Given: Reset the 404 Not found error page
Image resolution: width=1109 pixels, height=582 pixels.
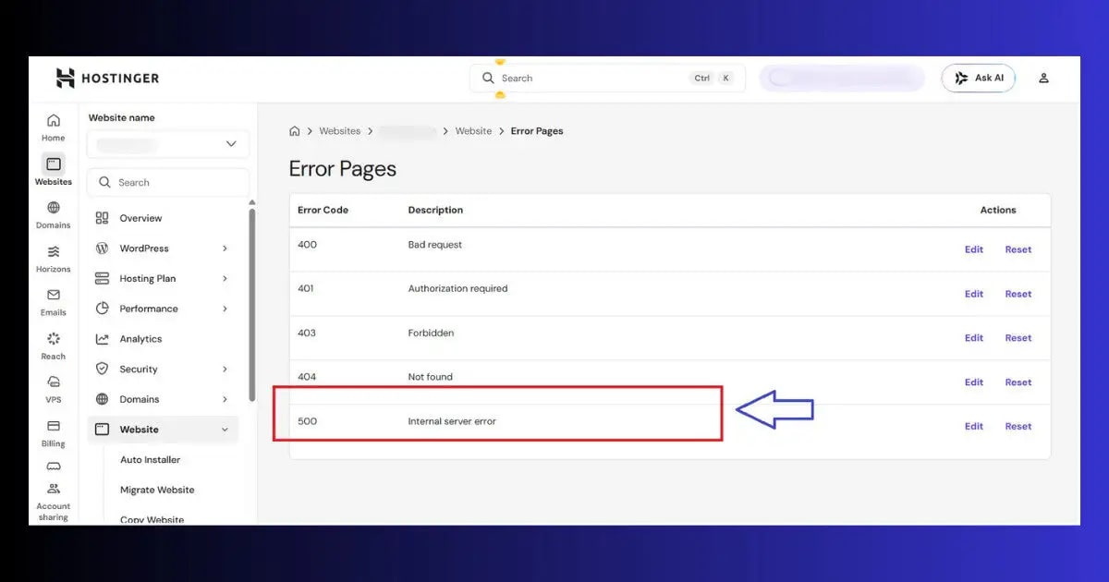Looking at the screenshot, I should tap(1018, 382).
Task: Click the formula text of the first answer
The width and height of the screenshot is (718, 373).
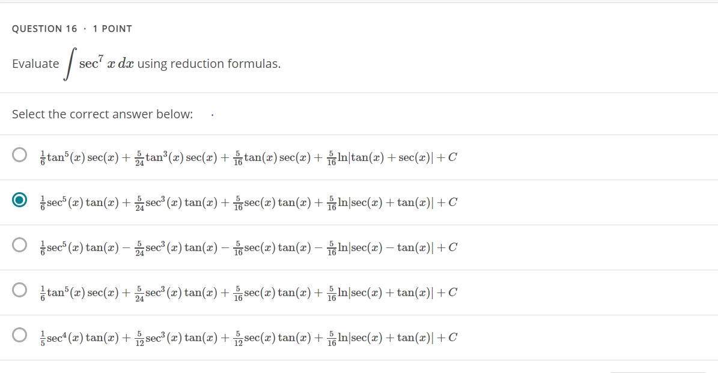Action: coord(249,157)
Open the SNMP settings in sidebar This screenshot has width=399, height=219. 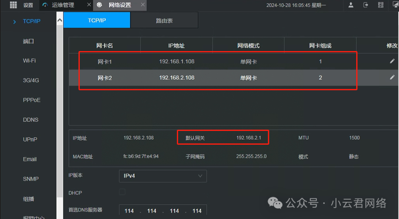point(30,179)
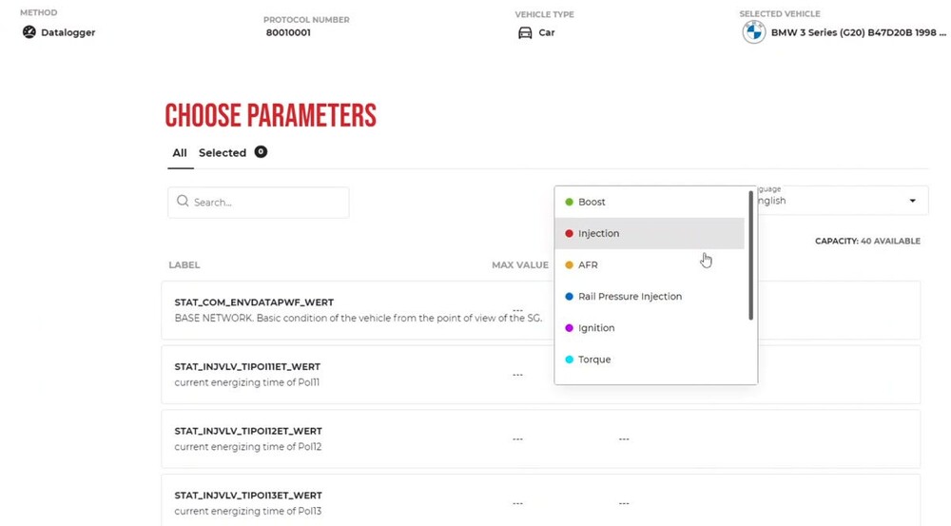Click the dropdown list scrollbar
The width and height of the screenshot is (951, 526).
(751, 257)
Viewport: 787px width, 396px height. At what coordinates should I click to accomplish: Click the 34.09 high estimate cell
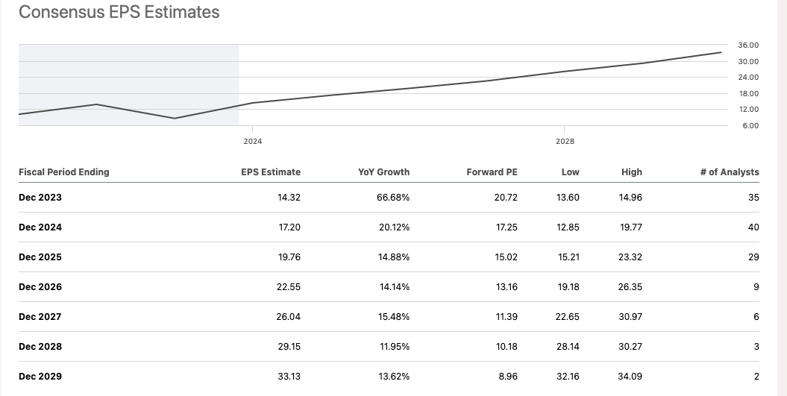631,377
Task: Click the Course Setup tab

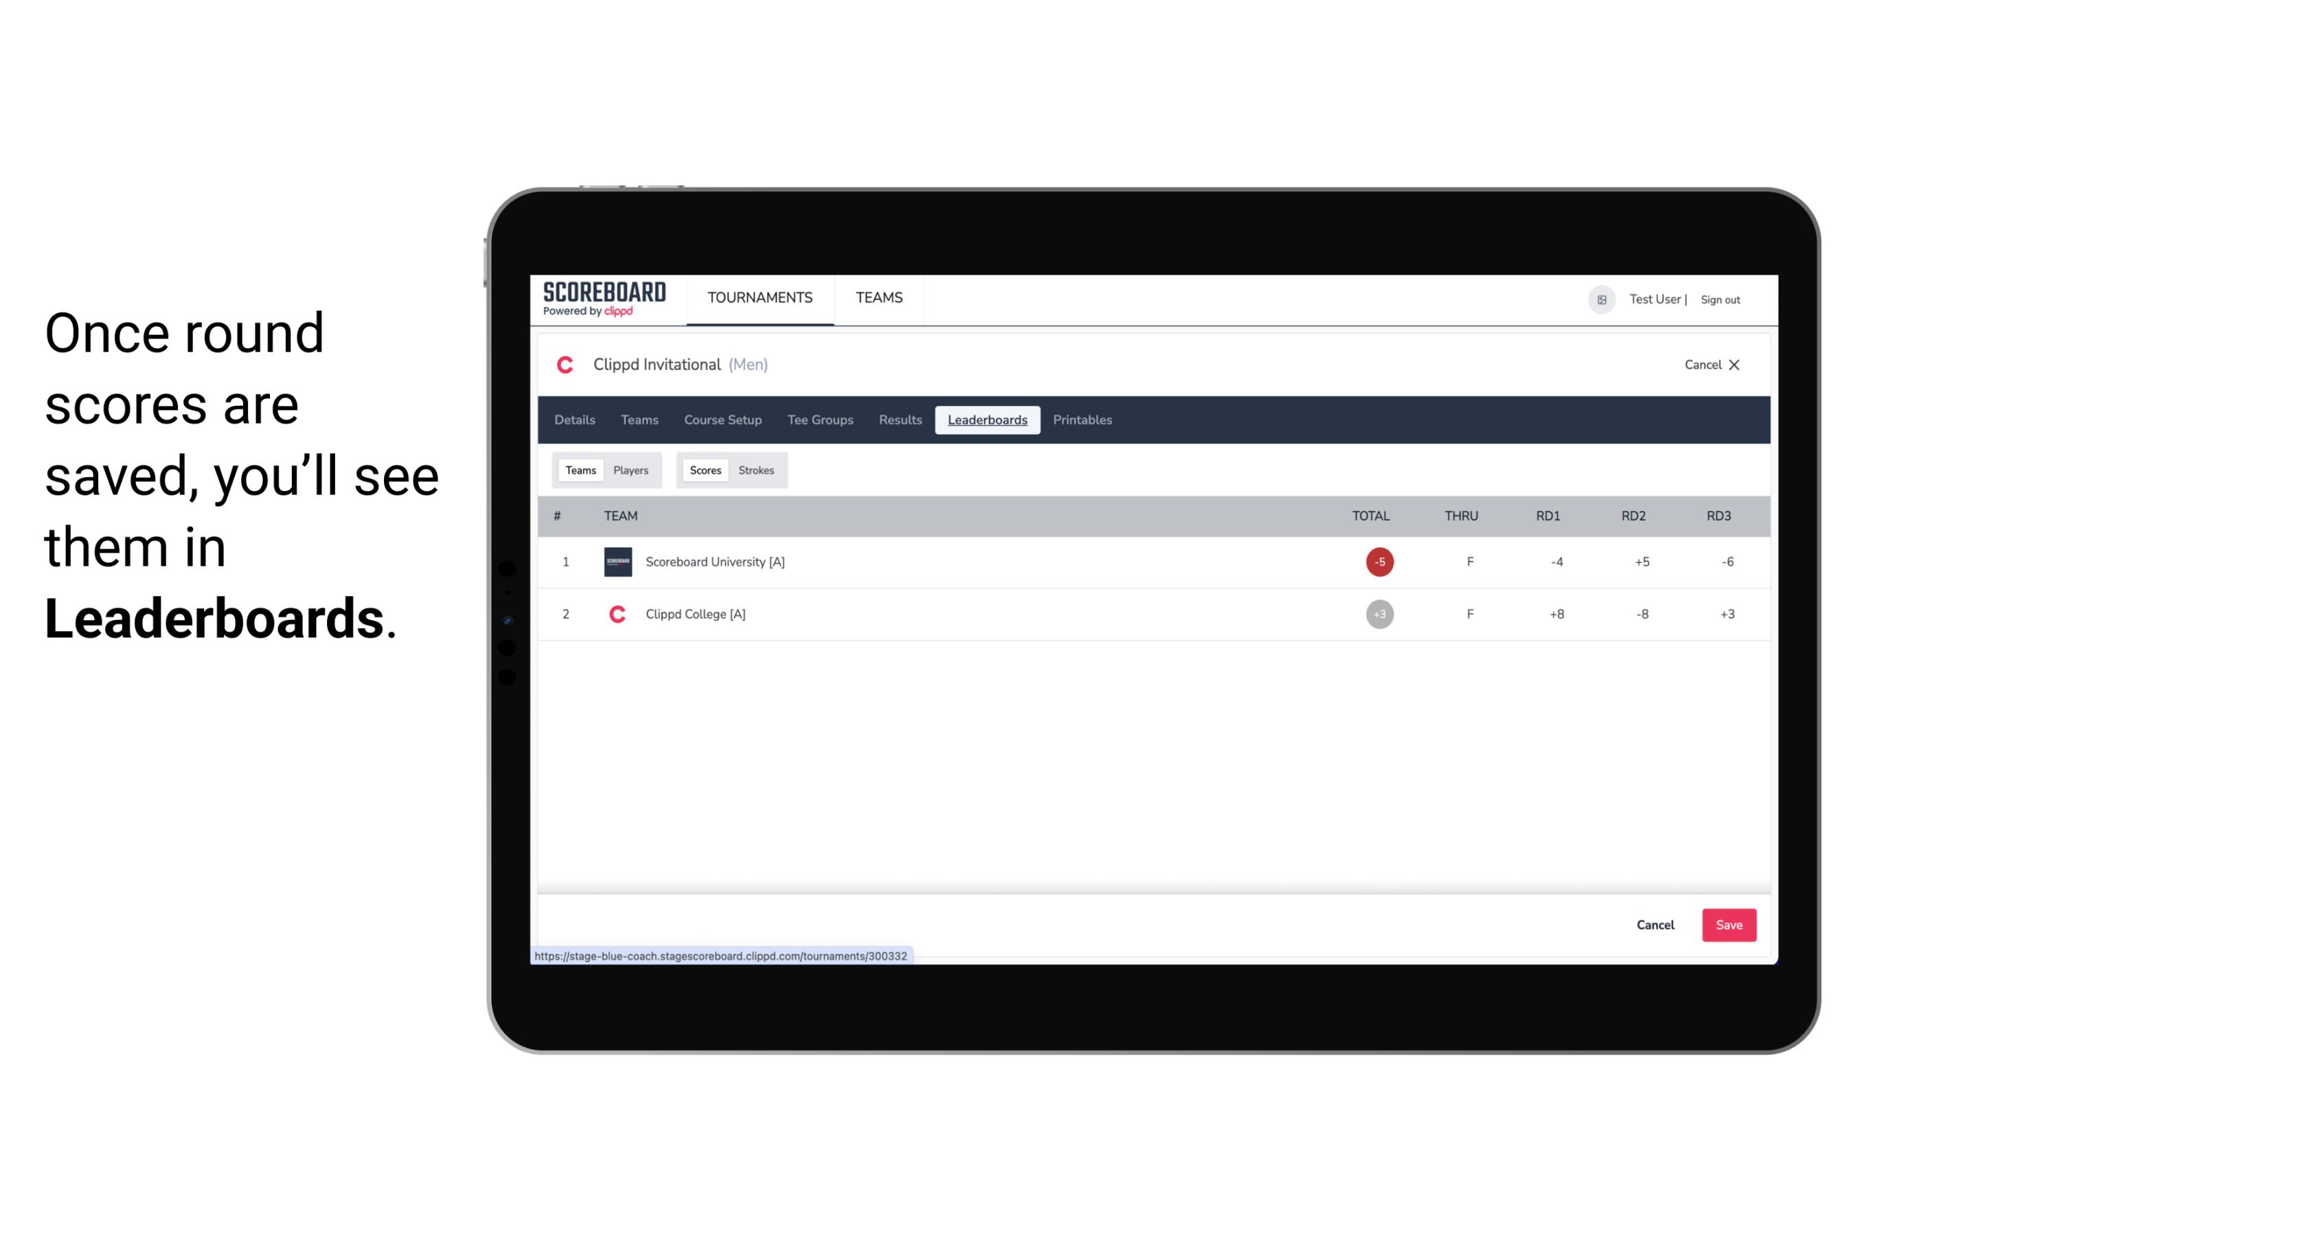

====================

◆ **What the exercise asks**
Check each line above for the string "Task", then copy the ones that have it.

◆ **Answer box**
Task: Click the formula text of the first answer
Task: Click the Course Setup tab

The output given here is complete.